September 12, 2020

TIFF Day 2: Tales About Wizards from an African Prison & Zombies in the Taiwanese Parliament

Shiva Baby [US, Emma Seligman, 4] The ambient social pressures of a post-funeral gathering skyrocket for a directionless college student (Rachel Sennott) when attendees include not only the expected ex-girlfriend (Molly Gordon) but also the sex work client she’s caught feelings for. Knife-edge comedy of emotional suffocation uses a plucky suspense score for that extra frisson of social anxiety.

If you've been missing family events during the pandemic, this film is the cure for that. Polly Draper and Fred Melamed appear as the loving but insufferably intrusive parents.

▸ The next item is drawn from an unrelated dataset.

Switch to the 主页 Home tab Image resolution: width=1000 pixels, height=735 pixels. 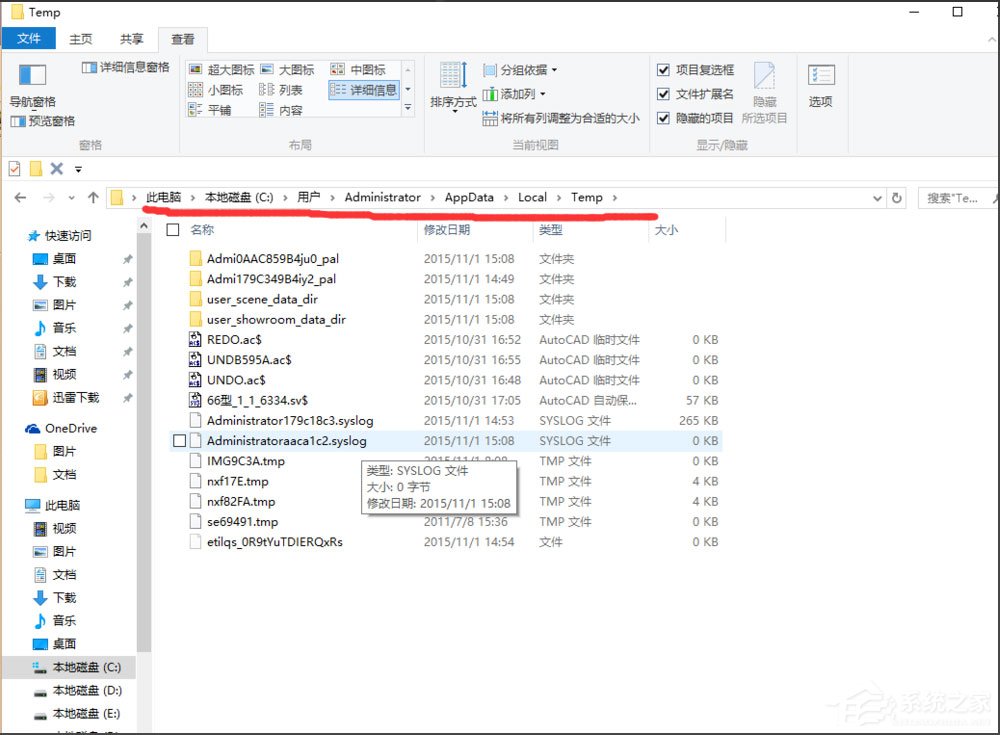point(80,38)
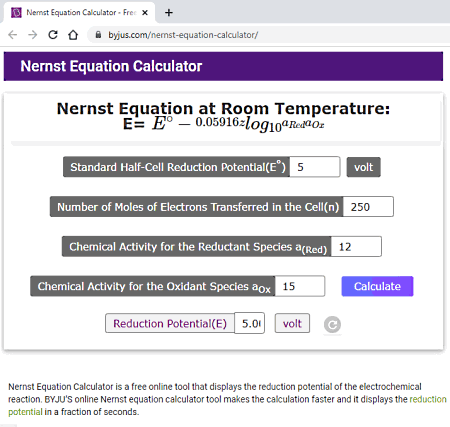This screenshot has height=427, width=450.
Task: Focus the Standard Half-Cell Reduction Potential field
Action: point(315,167)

Night of the Kings [Côte d'Ivoire/France , Philippe Lacôte, 4] When the red moon rises over MACA, the Ivory Coast’s toughest prison, its inmate boss appoints the new arrival as storyteller—a post that results in death if the tale ends before sundown. Prison drama with compelling narrative hook widens out to encompass ancient warfare, contemporary politics, and even a wizard duel.

Spring Blossom [France, Suzanne Lindon, 4] Bored with her classmates, an awkward 16 year old (played by the writer-director) pursues her attraction for a ruggedly handsome stage actor (Arnaud Valois.) Character drama sets aside the sexual aspect of this staple French cinema situation to focus on the emotion, periodically breaking from naturalism to have its characters express their feelings through dance.

This year’s Q&As are Zoom interviews between the programmers and filmmakers, which drop on YouTube when the films become available for online viewing. In the Q&A for this one we discover that the director wrote it when she was 15, a year younger than her character. She’s 20 now. Lindon is the daughter of well-known French actors Vincent Lindon and Sandrine Kiberlain.

Get the Hell Out [Taiwan, I-Fan Wang, 4] Taiwan’s notoriously pugilistic parliament tips into arterial spray when the effluent of a controversial chemical plant triggers a zombie epidemic. Zombie comedy features an eye-searing palette and an onslaught of optical overlays, and is paced like a quarter kilo of crushed Adderall. 

It’s quite an achievement to find the worst hue of every color on the visible spectrum. Fortunately the underlying message, that government officials would respond to a pandemic by idiotically making it worse, has no bearing on anything that comes to mind.

Capsule review boilerplate: Ratings are out of 5. I’ll be collecting these reviews in order of preference in a master post the Monday after the fest. Films shown on the festival circuit will appear in theaters, disc and/or streaming over the next year plus.